Però - appunto - a prescindere dai ristoranti, a Eataly si vende roba da mangiare e da bere, prodotta in Italia e di qualità altissima, di qualsiasi tipo: pasta, carne, pesce, olio la cui extraverginità è complicatissima, birre artigianali che hanno procedimenti lunghi quanto la costruzione della diga di Suez. A proposito di questo, Eataly Roma ha una caratteristica fondamentale che devo ancora capire se è casuale perché nei primi giorni la quantità di gente è straripante; o se è dedicata ai romani perché si annoiano subito; oppure se è frutto di un sondaggio accurato per capire cosa vuole l’italiano medio.
La questione è la seguente: come sanno tutti coloro che hanno avuto a che fare con uno Slow Food, ogni alimento o bevanda è stato (per semplificare) coltivato e/o fatto e/o conservato nel miglior modo possibile, nel modo più naturale possibile. Per farvi capire, l’aranciata e la gazzosa sono le più buone che avete mai assaggiato. Ma la cosa davvero sorprendente e molto positiva, sta nel fatto che i lavoratori di Eataly sono gentili e disponibili e competenti, ma non stanno lì a spiegarti, quando ti siedi a mangiare la pizza fatta con farina naturale macinata a pietra del Mulino Marino, come si fa e cos’è la farina naturale, la macina a pietra e il Mulino Marino. Di solito, le persone competenti possono spiegarvi per un’ora e mezza questo procedimento, convinti che la questione vi appassioni. Uno dei grandi difetti di queste persone è che credono che le cose interessanti, siano interessanti sempre e per chiunque, qualsiasi tempo durino. Insomma, non è che uno per accendere la luce sul comodino deve per forza sapere come si diffonde la corrente e con quale procedimento si illumina la lampadina. Preme l’interruttore e legge il libro. Basta.

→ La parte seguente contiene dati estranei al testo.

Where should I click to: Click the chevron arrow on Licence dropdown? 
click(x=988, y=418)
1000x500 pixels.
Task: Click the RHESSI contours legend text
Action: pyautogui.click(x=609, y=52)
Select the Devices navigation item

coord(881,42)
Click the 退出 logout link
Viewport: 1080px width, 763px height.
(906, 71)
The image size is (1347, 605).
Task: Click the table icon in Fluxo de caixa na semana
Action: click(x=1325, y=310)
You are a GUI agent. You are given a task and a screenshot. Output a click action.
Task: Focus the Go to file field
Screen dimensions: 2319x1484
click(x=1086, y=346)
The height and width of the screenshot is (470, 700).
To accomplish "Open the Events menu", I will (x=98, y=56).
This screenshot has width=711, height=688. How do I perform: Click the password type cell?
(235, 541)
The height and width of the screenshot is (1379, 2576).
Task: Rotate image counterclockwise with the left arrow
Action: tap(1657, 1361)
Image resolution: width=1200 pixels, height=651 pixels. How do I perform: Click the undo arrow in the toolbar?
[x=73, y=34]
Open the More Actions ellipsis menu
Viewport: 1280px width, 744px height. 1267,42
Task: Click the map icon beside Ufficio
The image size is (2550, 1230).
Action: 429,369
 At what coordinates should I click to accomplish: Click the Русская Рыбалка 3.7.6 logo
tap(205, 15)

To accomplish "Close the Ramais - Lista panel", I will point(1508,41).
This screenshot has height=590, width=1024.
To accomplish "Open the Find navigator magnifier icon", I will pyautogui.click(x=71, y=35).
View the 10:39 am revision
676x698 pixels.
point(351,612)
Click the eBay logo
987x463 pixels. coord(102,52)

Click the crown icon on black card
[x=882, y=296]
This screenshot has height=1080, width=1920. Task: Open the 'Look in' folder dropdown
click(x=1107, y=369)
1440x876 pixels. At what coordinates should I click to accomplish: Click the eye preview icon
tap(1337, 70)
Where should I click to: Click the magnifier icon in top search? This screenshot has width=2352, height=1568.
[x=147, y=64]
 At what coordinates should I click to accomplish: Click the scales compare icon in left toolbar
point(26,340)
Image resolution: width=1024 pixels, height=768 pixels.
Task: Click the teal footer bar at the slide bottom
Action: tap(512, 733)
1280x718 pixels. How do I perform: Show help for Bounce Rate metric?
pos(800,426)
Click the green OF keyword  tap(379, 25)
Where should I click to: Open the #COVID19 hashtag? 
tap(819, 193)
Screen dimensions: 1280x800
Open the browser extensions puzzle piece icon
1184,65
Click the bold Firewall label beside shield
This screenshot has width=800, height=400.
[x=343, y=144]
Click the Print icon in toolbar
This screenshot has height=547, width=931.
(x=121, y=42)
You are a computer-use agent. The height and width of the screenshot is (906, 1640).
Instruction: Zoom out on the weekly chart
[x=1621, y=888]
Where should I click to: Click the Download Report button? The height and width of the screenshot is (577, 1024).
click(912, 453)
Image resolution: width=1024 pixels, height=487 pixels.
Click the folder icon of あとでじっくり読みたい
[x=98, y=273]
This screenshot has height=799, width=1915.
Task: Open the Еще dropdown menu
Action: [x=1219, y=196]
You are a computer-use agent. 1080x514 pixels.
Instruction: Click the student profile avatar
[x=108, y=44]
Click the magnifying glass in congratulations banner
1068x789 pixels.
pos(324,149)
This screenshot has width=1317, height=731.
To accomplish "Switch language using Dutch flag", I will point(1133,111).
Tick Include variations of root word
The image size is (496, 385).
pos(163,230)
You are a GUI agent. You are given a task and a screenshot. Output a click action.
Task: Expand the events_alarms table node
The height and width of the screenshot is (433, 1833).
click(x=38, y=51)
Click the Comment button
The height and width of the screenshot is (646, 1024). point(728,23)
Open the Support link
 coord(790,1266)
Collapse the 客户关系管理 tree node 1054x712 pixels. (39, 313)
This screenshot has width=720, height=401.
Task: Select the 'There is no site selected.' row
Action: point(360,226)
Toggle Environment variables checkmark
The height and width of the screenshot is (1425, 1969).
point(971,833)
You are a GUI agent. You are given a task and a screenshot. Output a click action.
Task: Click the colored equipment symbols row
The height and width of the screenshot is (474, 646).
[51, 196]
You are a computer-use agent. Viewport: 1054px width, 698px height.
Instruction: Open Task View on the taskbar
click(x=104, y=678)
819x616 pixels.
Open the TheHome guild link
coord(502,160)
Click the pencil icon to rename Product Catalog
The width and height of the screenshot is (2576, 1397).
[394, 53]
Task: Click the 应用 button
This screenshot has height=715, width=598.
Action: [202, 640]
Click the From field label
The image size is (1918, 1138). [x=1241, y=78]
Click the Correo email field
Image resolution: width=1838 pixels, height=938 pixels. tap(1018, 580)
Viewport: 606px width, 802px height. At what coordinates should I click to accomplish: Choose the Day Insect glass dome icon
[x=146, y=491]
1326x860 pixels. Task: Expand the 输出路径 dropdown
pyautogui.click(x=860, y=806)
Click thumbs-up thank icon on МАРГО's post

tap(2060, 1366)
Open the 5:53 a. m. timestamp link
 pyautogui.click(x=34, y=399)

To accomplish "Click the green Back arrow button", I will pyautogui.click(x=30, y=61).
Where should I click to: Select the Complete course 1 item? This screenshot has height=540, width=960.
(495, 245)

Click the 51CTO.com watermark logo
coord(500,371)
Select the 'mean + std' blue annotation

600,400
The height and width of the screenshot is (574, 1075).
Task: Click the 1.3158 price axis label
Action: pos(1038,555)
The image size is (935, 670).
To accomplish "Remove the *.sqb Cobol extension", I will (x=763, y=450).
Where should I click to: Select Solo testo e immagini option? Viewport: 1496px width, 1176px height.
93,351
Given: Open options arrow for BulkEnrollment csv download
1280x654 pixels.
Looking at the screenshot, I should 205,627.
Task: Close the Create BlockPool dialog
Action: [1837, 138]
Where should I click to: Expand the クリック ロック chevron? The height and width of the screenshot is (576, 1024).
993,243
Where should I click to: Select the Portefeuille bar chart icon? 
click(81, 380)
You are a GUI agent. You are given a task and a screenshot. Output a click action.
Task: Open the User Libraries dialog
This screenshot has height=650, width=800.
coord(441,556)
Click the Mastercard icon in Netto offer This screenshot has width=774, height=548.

Dico questo, perché io lo so cosa vuole l’italiano medio, essendo io stesso l’italiano medio perfetto, avendo mutuato la mia filosofia di vita, quando ero un ragazzino, da un personaggio di un vecchio programma tv, l’Altra domenica: il personaggio era interpretato da Andy Luotto, e di qualsiasi cosa succedesse nel mondo, aveva due singoli e lapidari giudizi: bbuono; no bbuono. Questa cosa a me ha subito convinto. Quindi, quando mi sono seduto nella minipizzeria di Eataly e ho assaggiato la pizza con le farine naturali macinate a pietra, ho detto solo: bbuono. Ed era davvero una pizza buonissima. E questo può bastare.
Ho mangiato la pizza perché c’era lì l’unico tavolo libero. Per il resto, c’erano file di decine di persone per ogni ristorante, pasticceria, gelateria, panineria, osteria. Nelle prime settimane sarà così, la curiosità è tanta. E del resto, entrare in un luogo dove puoi scegliere tra i migliori pomodori coltivati in qualsiasi regione, o mozzarelle fatte davanti a te, è un colpo d’occhio pazzesco. Anche se un oste romano, che ho incrociato e al quale ho chiesto, cosa te ne pare, ha detto con aria scettica: mi aspettavo di più.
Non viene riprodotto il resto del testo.